新約聖書 ローマの信徒への手紙 8章38~39節

城下忠司によるメッセージ

先日、私は駅から家に帰る途中、次のような経験をしました。丁度、雨の日、駅をでてすぐ、母親と子供の二人が雨に濡れながら家路を急いでいました。私は咄嗟に傘を差し掛け「どちらまでおかえりですか。宜しかったら、お入りください。」と勧め、家が私のマンションの近くでしたので送っていくことになりました。二歳半の女のお子さんで、母親の手をしっかりと握りしめ、早足で歩いていきます。母親の目はじっと子供に注がれ、深い愛情を感じました。途中母親は夫を亡くし、一人で働きながら育てていると語ってくれました。久しぶりに心に熱いものが沸き上る経験をしました。家に帰ったあとで、私は随分昔の本が頭に浮かびました。50数年前に書かれた、カンドウ神父の永遠の傑作という文章です。

【《日本の母》という言葉はひところ妙に力んだ偏狭な意味で使われていた。しかし、真に尊いものは必ず永遠と普遍に通じるはずである。】という前置きのあと次の手記の紹介があります。【獄舎に彼と涙の対面をした母親の最初の言葉は怒りでも恨みでも泣き言でもなく、『あなたの愛し方が足りなかった母さんが悪かった。ごめんなさいね』とやさしい詫び言葉だった。一世を騒がせたこの殺人犯を真率謙虚な青年に一変せしめたのは、母の純愛の一言であった。】

最後にカンドウ神父は《無私の愛は愛の極致である。母の心は造物主の傑作だ。と言った学者に同感する。かかる尊い例を、日常に無数に秘めている日本人の母は、時に一部が遠来の客たちにどう見られようと、世の光であり人類の誇りである。》と締め括っています。

私たちの周りから、親子の愛、男女の愛、友情など愛と呼ばれてきたものの本当の姿がだんだん少なくなっていっていることに、悲しみを覚える者です。
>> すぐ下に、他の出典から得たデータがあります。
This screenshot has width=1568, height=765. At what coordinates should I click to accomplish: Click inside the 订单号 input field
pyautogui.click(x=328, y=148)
私の本棚に〔シリーズあらしのよるに〕という絵本6冊があります。木村裕一という方の作です。この絵本のお話は、あらしの夜に出会ったオオカミのガブとヤギのメイが暗やみの中で、相手が誰だか分からないまま、親しくなり、友情を育み、やがてオオカミとヤギであるという関係を越えて、益々その愛の絆が深く堅いものになり、どちらも自分の群れの中にいては、二人の深い友情が保てないことを悟ります。やがて二匹は、仲良く住める自分たちの土地を探して、高い雪山を越え、進んで行きます。ところがオオカミの群れが彼らの行く手を阻もうとして襲いかかってくるなかで、ヤギを雪の穴に残して、猛然と一匹のオオカミは立ち向かいます。その時、大きな雪崩が起こってすべてを飲み込んでしまいます。一匹の白いヤギの為にオカミは、自分の命を捨ててしまうのです。

最初にお読みました聖書の御言葉のまえには、次の言葉がでてきます。

『わたしたちすべてのために、その御子をさえ惜しまず死に渡された方は御子と一緒にすべてのものをわたしたちに賜らないはずがありましょうか』と語ります。
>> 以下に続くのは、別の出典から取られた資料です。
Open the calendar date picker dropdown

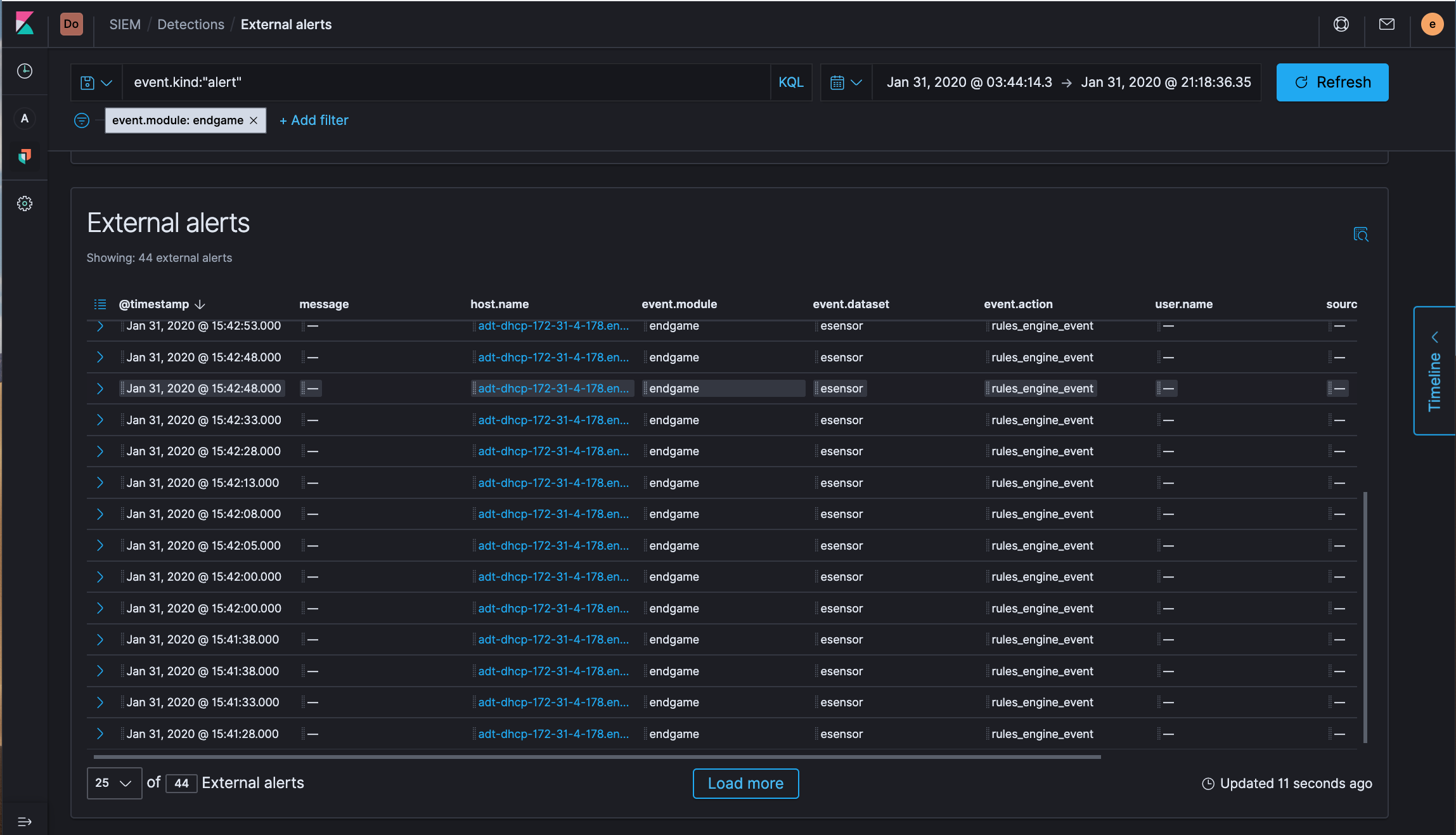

神さまは、私たちの罪のために、自分の独り子さえ、何のためらいもなく私たちを救うために十字架にお付けになりました。どんなに辛く耐えられないほどの苦しみであったかと思わずにはおれません。このように神さまは私たちのために、御子イエスさまを惜しまないで捧げました。御子イエスさまを見放されたのです。ここに神さまの絶対的な愛が現されたのです。神さまはそれほどまでに私たちを愛してくださっている故に、御子と一緒にすべてのものを、恵みをもって与えてくださるお方であると語るのです。
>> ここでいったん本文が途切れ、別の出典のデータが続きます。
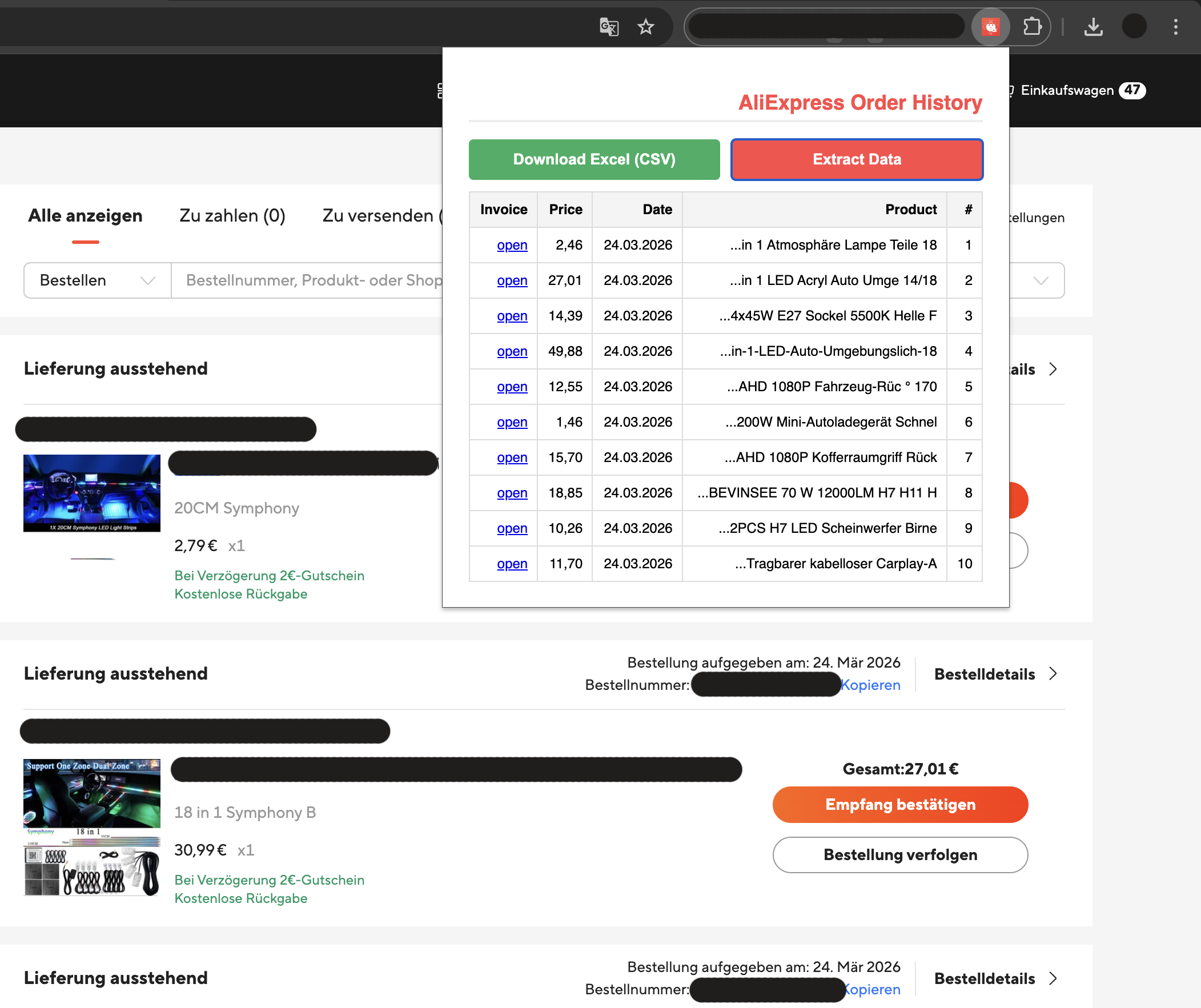Click the browser profile avatar icon
Screen dimensions: 1201x1008
pos(1134,26)
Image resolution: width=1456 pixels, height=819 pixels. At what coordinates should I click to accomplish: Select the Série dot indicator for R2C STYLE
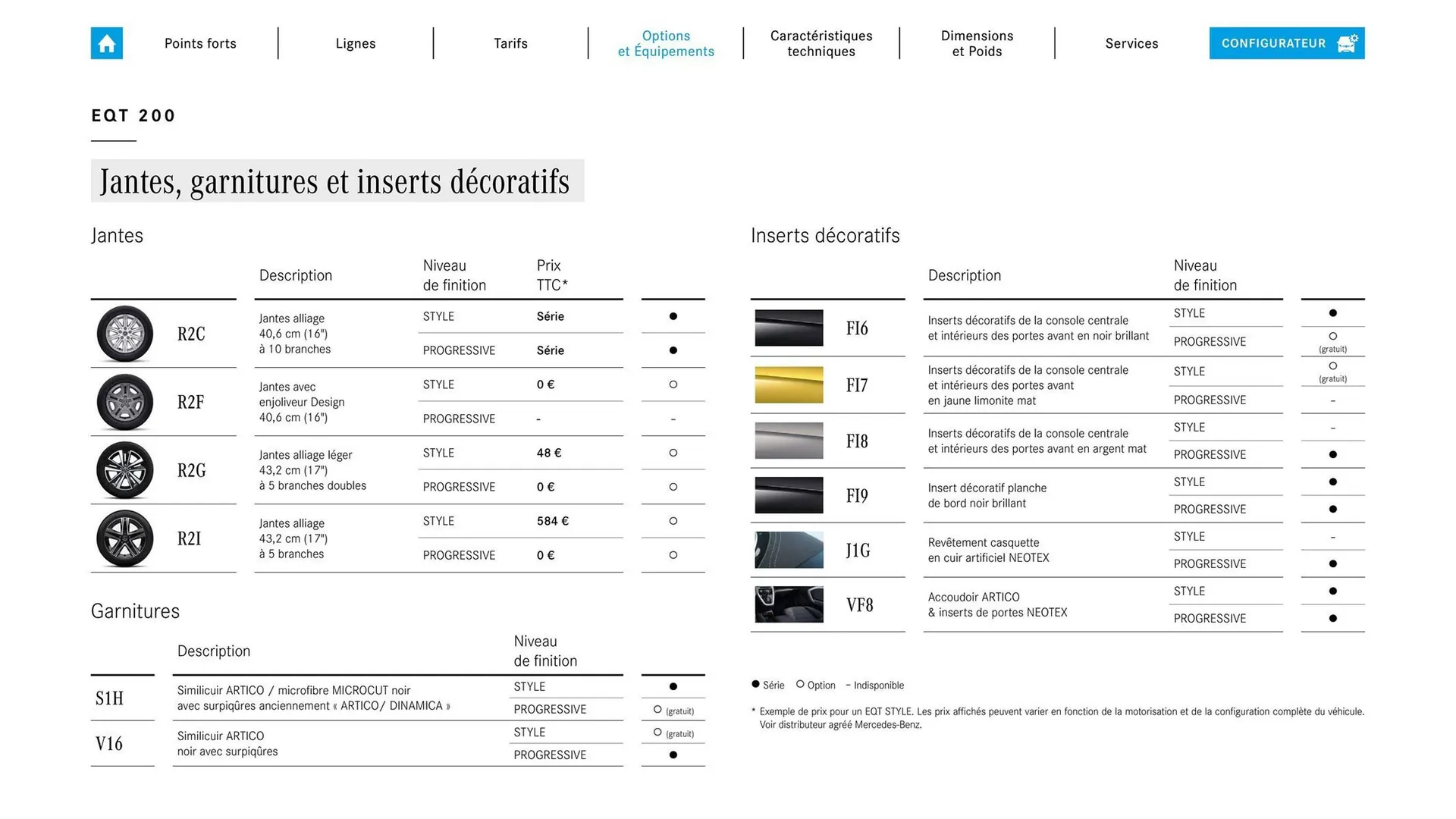pos(673,316)
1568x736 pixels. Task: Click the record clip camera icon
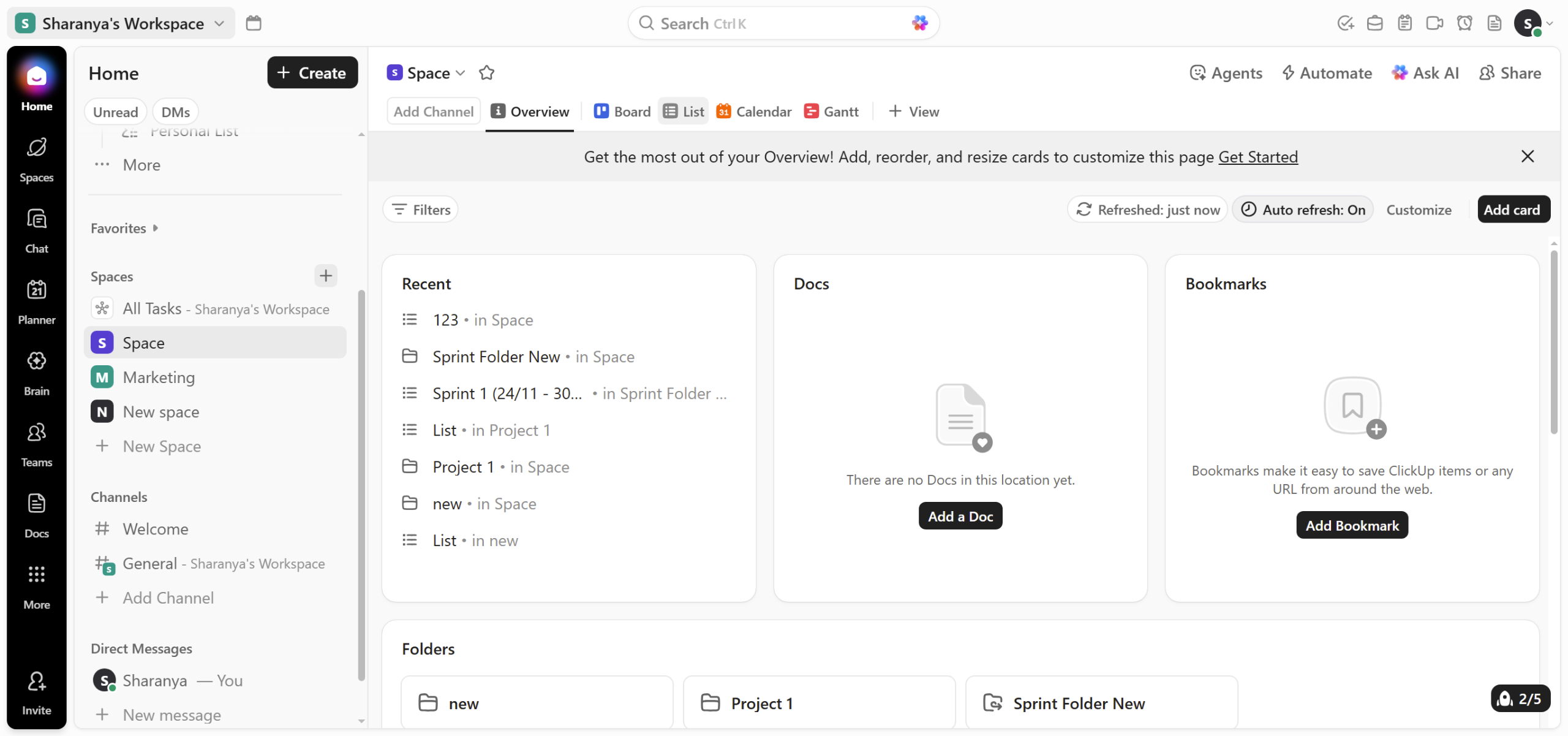pos(1434,23)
愛には様々な形があり、大小がありますが、ヨハネという人の書いた福音書には『友のために自分の命を捨てること、これ以上の大きな愛はない。』とイエスさまの話された言葉が記されています。また、マタイという聖書を書いた人は、『私のために自分の命を失う者は、それを見いだす。』とイエスさまの言葉を記しています。

人間同士の間で、愛するゆえに、命を捨てるということは、中々ないことです。聖書の語る愛は、他の人々の為に、すべてを忘れて、自分自身の利益や生活すべて、さらに自分の救いすら忘れて、兄弟姉妹のために命を捨てることができる愛です。

神さまによって与えられた、御子イエスさまの愛のなかで、日々、兄弟姉妹を愛することのできる者にして頂きたいと願います。